Vago Muradian:  Welcome to the Defense and Aerospace Report.  I’m Vago Muradian here at the Navy League’s Annual Sea Air Space Conference and Trade Show just outside Washington, DC, the number one gathering of U.S. Navy leaders from around the world as well as their international counterparts to talk about strategy, technology, budgets, and more. Our coverage here is sponsored by GE Marine, Huntington Ingalls Industries and Leonardo DRS.

We’re here at the Naval Sea Systems Command stand to talk to United States Navy Rear Admiral Steve Williamson who is the Director of Industrial Operations at NAVSEA.  Sir, thanks very much for the time.

RADML Steve Williamson:  Thanks for having me.

Mr. Muradian:  I really appreciate it.  You’ve got one of the greatest sort of but unsung jobs.  At the end of the day folks always are talking about sort of the new construction, whereas you are fulfilling a critical operation, overseeing obviously all the supervisors at all the private shipyards around the nation. But what I wanted to talk to you about is your sort of primary job which is the public nuclear shipyards that are working to eat through this massive backlog of nuclear powered submarine repair we’ve got.

I want to start off, it’s an enormous task.  Walk us through how much backlog you’ve got, how much work you guys are trying to burn through.  I know that you’re trying to bring private shipyards into the picture as well, to help the backlog at the public yards.  Talk to us about all the steps you guys are taking to get that capability out to the fleet as quickly as possible.

RADML Williamson:  Sure, and I’m passionate about it but I don’t want to bore you with it, but let me start with —

Mr. Muradian:  There’s no way, sir, you’re going to bore me talking about anything that has to do with ship building or ship repair.

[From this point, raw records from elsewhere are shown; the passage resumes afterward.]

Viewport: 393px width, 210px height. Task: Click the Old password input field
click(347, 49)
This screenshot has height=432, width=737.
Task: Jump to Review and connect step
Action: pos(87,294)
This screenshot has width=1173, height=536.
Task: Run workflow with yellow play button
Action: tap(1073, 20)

RADML Williamson:  Let’s start with backlog.  Backlog really means we expected to take ships in at some particular interval and we weren’t able to do that.  If we’re not manned appropriately, if we don’t believe we have enough manning for the work that the fleet needs to give us, and that may go up and it may go down, we can’t do it.  So we’re always balancing what’s the fleet look like they want to give us in the out years, and can we get the people in and trained in order to do the work.  If in any given year that work goes up, we tend to have a problem.  But what we generally do is work with the fleet to figure out how to schedule it properly so in all four of our public shipyards we can get the work done.

What we don’t want to happen is, we expect a ship to come in, we know we don’t have the capacity, and we haven’t done anything about it.  So that’s really why we’re leveraging more of our private sector partners and figuring out whether ahead of time can we solicit them to do some submarine work for us while we level load all of our shipyards.  And right now that’s exactly what we’re doing.

Mr. Muradian:  How many ships are waiting on work?  How large is that backlog number as you guys are trying to catch up on this work?  Because it had built up there for a little while.

RADML Williamson:  That’s a really difficult problem set because as I described, working with the fleets if we’re capable of rescheduling work to level load, we technically have no backlog and the ships can be operational.  What we don’t want to happen is a submarine’s supposed to come in the yard, it’s not able to come in the yard, it no longer can go out and do its mission for the fleet commanders, and therefore, it’s backlogged.

So right now we have a submarine, USS Boise, that is due to have maintenance this next year that I technically would tell you that it’s backlogged.  The rest of the work is all about balance and when we can induct it.

Mr. Muradian:  There’s been a lot of investment obviously in the public side of the yards. I know Admiral Moore has got an investment plan.  Tell me what, it’s SIOP —

RADML Williamson:  Shipyard Infrastructure Optimization Plan.

Mr. Muradian:  Which I think is kind of curious for anybody who knows about the Single Integrated Operating Plan.  This is not that, but it’s still critically important to the nation.

Walk us through the investment you need, the skill sets you need, because there has been a rebuilding process going on in the public yards.  There’s a lot of military construction that’s been necessary whether roofs at Bremerton or anywhere else.  We were lucky a couple of years ago to visit out there and talk about the kind of investment that would be necessary for this.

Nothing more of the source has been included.